WHAT THE EXERCISE ASKS: Output, exactly and with no pictures, the line that contains "Viewport: 545px width, 825px" and every line that comes after it in the data below, the last one included.

---------------

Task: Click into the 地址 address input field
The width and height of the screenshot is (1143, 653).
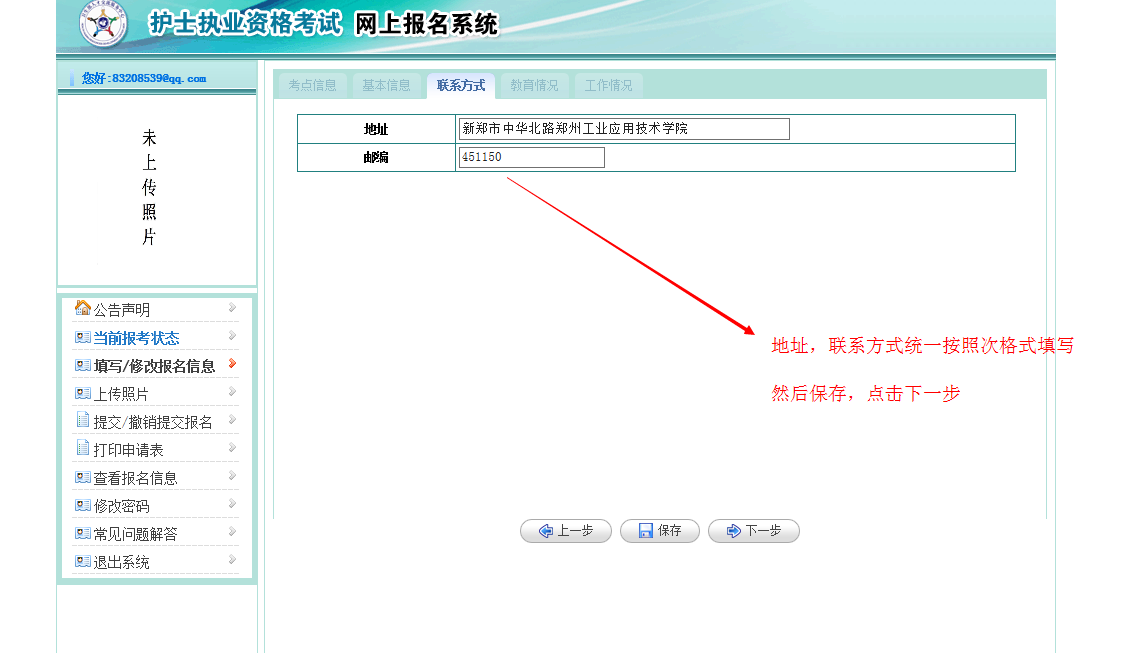Action: (x=624, y=129)
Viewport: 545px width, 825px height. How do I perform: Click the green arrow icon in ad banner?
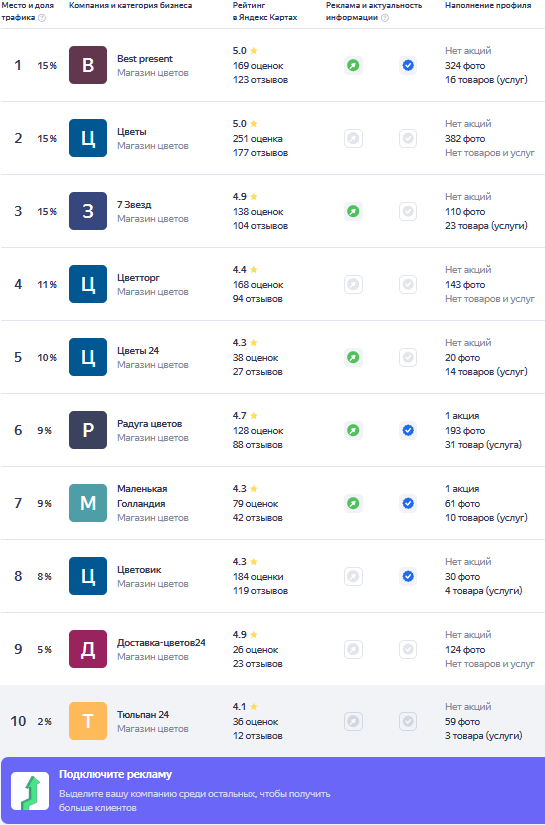30,791
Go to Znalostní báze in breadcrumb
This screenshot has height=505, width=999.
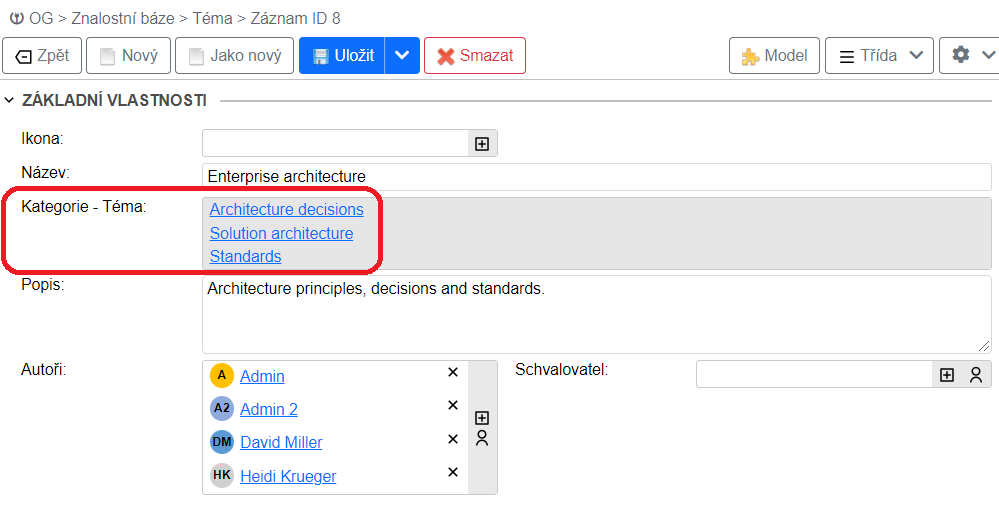120,18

---------------

PROBLEM SOLUTION:
Viewport: 545px width, 825px height. How do I perform: Click the green arrow icon in ad banner?
30,791
Go to Znalostní báze in breadcrumb
This screenshot has height=505, width=999.
120,18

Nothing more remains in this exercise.